I analysed a 10x dataset by Seurat pkg, when I used the TSNEPlot function to plot the TSNE plot of clustering result, I found the number of cluster always different. How can I control the cluster number? which function or parameters I can use to limit the cluster number.
The FindClusters function implements the procedure, and contains a
resolution parameter that sets the ‘granularity’ of the downstream
clustering, with increased values leading to a greater number of
clusters. We find that setting this parameter between 0.6-1.2
typically returns good results for single cell datasets of around 3K
cells. Optimal resolution often increases for larger datasets. The
clusters are saved in the object@ident slot.
If you want to get a certain number of clusters without resorting to trying different settings for the resolution parameter,
you can first over-cluster and then cluster the cluster centers hierarchically and cut the resulting tree at the desired number of clusters like so:
so <- Seurat::FindClusters(so) # default resolution should lead multiple clusters (if not your data might not have any structure)

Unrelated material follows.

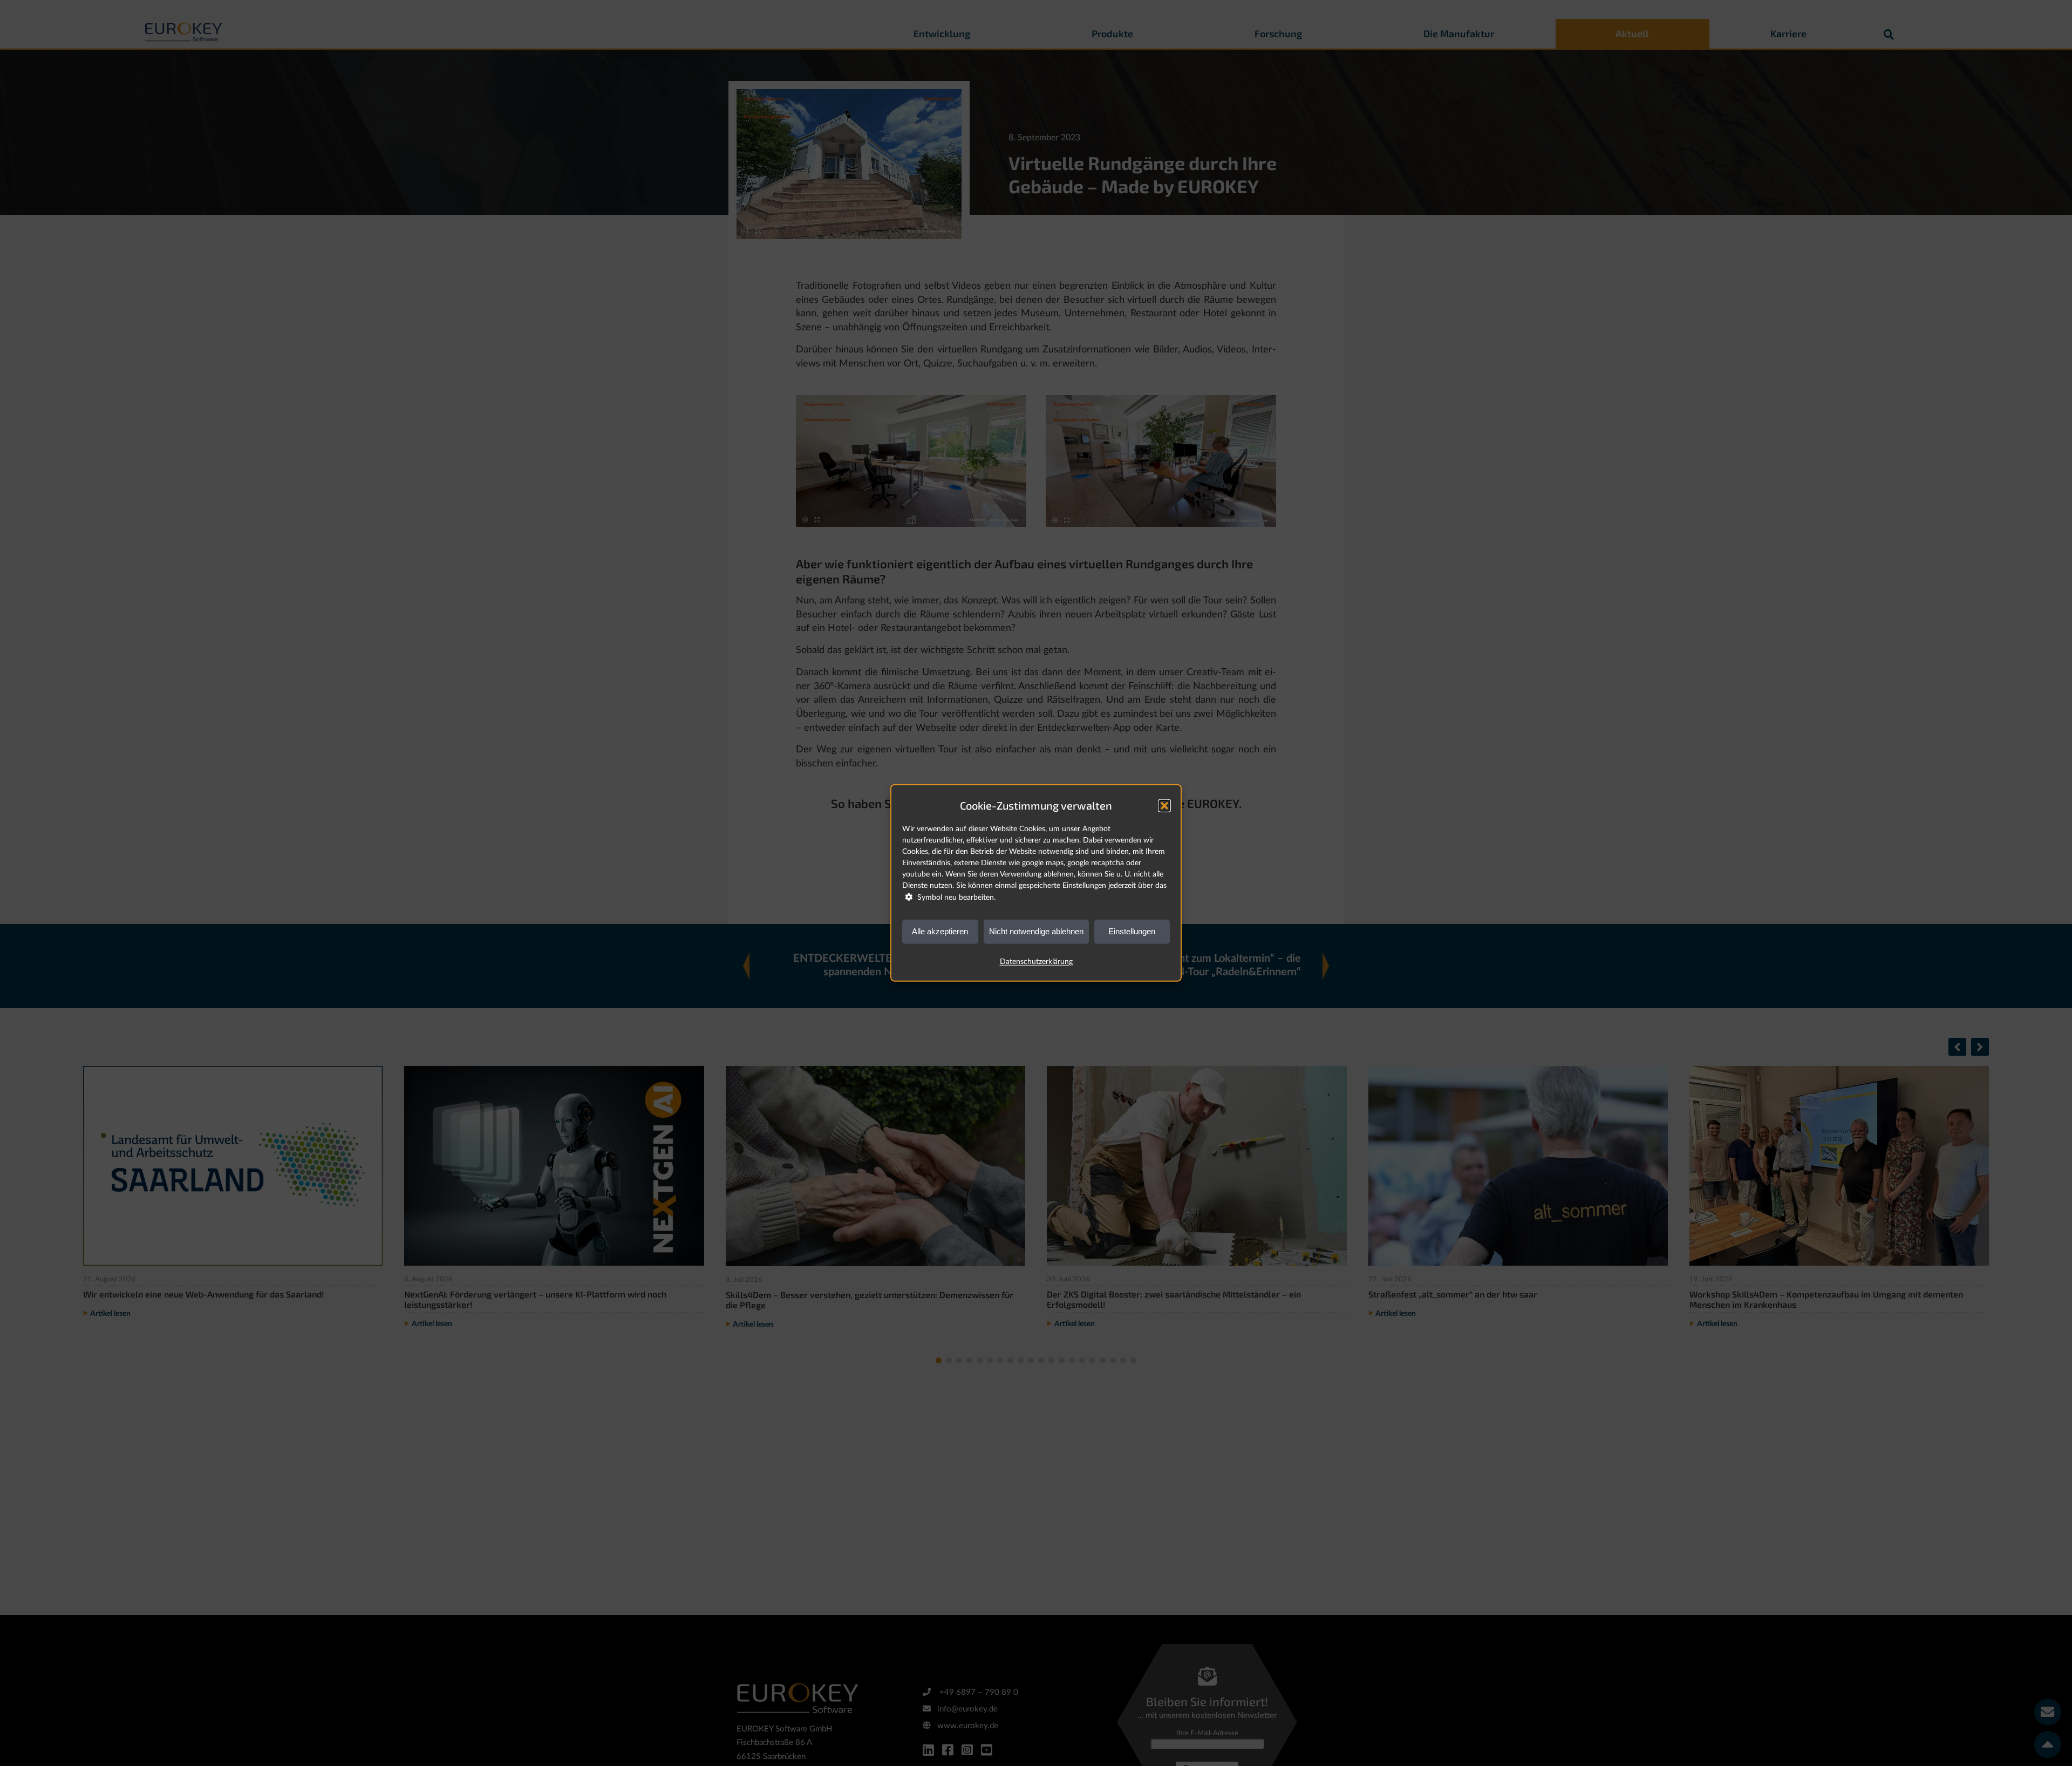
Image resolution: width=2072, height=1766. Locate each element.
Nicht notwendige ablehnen (1036, 931)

X <- Seurat::AggregateExpression(so, assays=SeuratObject::DefaultAssay(so), slot= "scale.data", group.by = "seurat_clusters")[[1]] # get average scaled expression for each variable gene and cluster
dist1 <- dist(t(X))
hclust1 <- hclust(dist1)
plot(hclust1)
clust2 <- cutree(hclust1, k = 2) # assign each cluster two to super clusters
so$merged_seurat_clusters <- data.frame(merged_seurat_clusters = t(t(clust2)) )[so$seurat_clusters,] # join super cluster assignemnt pack to original seurat object
This approach will be quite robust towards upstream changes.
There is now also Seurat::BuildClusterTree that makes this easier.